Our investigation indicated that elevated MBG levels were seen in elderly individuals and those with diabetes mellitus. This contrasts with a 2018 study and others that indicated older age and diabetes were more indicative of severe microvascular blockage, possibly resulting in a poor blush grade.[13,14,15]
In the current investigation, there was no variation in the EF among the different grades of MBG. The likely explanation for this is that the blush grade may remain elevated even in patients exhibiting superior ejection fractions, as cardiac remodeling in these instances is probably influenced by inflammation rather than obstruction, leading to a depletion of cardiomyocytes that contributes to remodeling in the low-grade, low-ejection cohort.[16] Multi-vessel disease was also observed to correlate with a lower grade, consistent with findings from a comparable research.[17] The underlying explanation may be that an increased number of arteries associated with disease load elevates the likelihood of microembolization from infarct material, leading to blockage.

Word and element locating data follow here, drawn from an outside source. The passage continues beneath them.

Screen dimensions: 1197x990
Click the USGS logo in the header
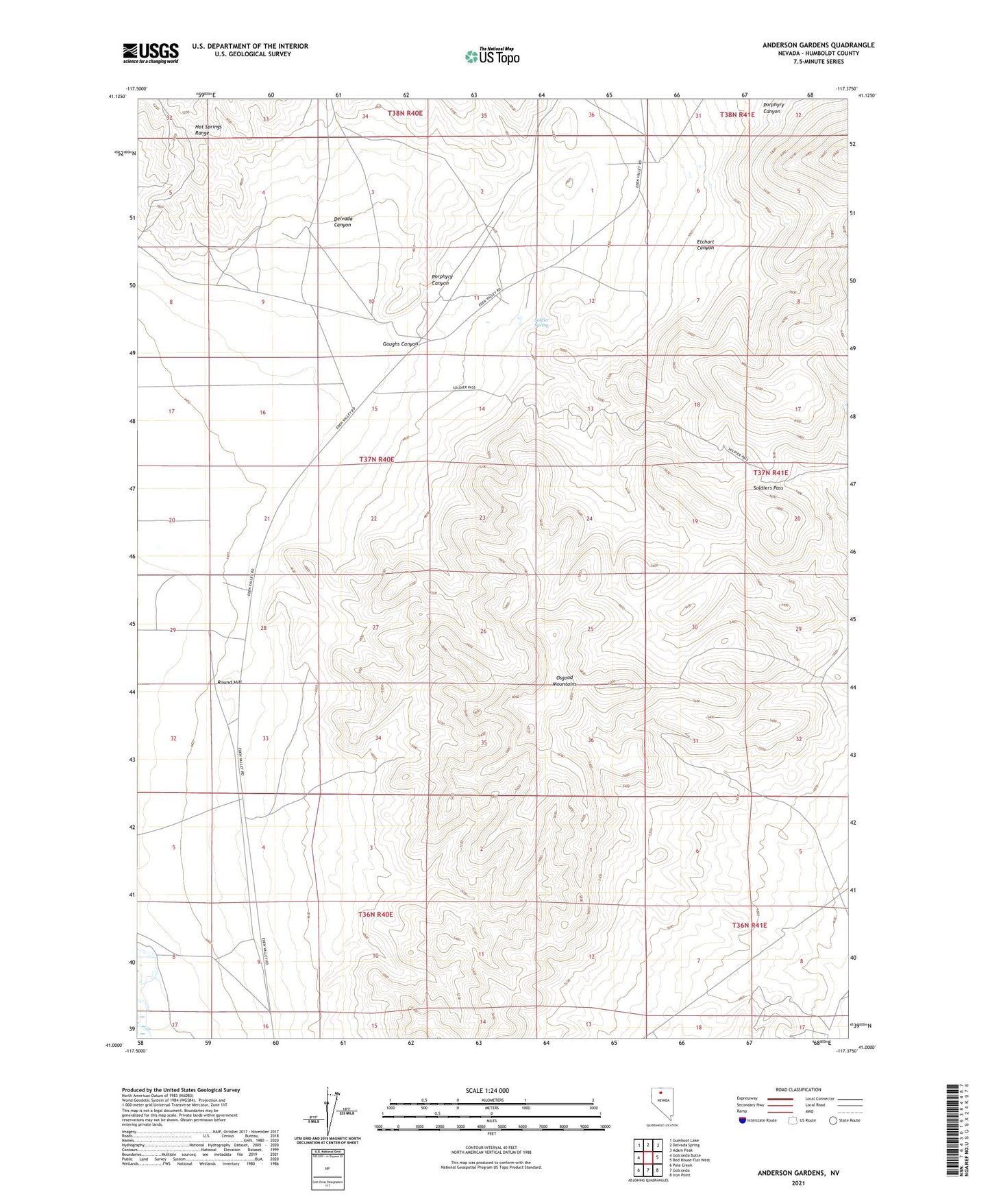(151, 53)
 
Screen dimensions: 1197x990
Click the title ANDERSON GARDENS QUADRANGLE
(818, 45)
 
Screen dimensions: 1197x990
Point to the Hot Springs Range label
(208, 130)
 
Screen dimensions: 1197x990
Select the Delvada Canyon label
(343, 221)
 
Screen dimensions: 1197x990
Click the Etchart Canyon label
(705, 245)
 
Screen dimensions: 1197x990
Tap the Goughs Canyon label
(400, 344)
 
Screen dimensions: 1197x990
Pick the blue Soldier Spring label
(541, 322)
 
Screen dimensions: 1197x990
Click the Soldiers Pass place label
(767, 488)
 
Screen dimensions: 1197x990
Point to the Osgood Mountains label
(564, 681)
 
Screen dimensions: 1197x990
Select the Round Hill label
(230, 683)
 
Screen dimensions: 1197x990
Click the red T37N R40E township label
(377, 459)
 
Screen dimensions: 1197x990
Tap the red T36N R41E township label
(749, 925)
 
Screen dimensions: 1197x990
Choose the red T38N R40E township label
(406, 113)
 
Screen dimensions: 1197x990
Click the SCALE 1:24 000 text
(487, 1091)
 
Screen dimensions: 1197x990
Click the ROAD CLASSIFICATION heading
(799, 1089)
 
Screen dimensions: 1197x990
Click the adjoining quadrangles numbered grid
(647, 1157)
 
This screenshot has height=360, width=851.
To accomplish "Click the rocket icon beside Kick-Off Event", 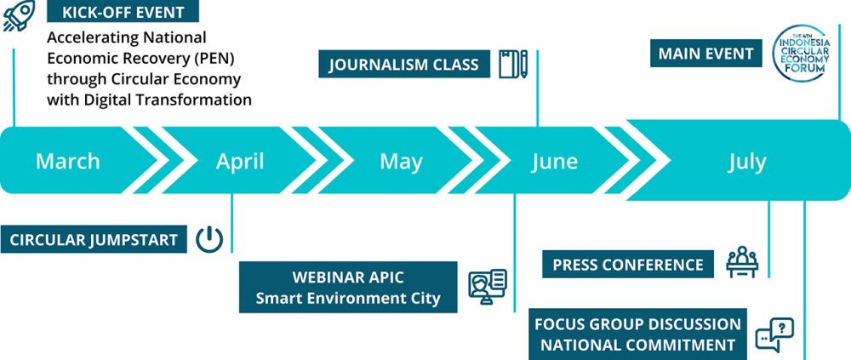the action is [19, 15].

Enhancements in MBG markedly reduced negative effects. A research indirectly assessed the effects of inadequate reperfusion indicated by a low blush grade by electrocardiography. QRS prolongation was substantially correlated with an increased risk of arrhythmia and cardiac failure. The extended ischemia causes damage to the Purkinje system, ultimately leading to severe consequences. Ten Our investigation revealed no variation in the incidence of arrhythmia, heart failure, and cardiogenic shock among the various MBG grades. This contrasted with the findings of Rehman et al., where lower grades were predominantly indicative of a heightened risk of heart failure (32.00; 95% CI-5.95–172.24; p=0.00) and cardiogenic shock (66.00; 95% CI-9.99–436.06; p=0.00).
In the present study, we observed a significant association between MBG and TIMI. Rasoul and team[14] previously indicated that MBG correlates with TIMI flow in the epicardial artery. Nonetheless, over one-third of individuals exhibiting TIMI 3 flow demonstrate MBG 0/1, signifying inadequate tissue perfusion. This compromised myocardial perfusion correlates with more widespread necrosis and hence serves as a predictor of suboptimal regional and global contractile function, possessing predictive capability that exceeds TIMI flow.[5,8,16]
In the present study, we found a significant association between MBG and TIMI, suggesting that MBG can predict adverse events after thrombolysis/PTCA in those with ACS. However, we found no association between age, gender, co-morbidities or EF.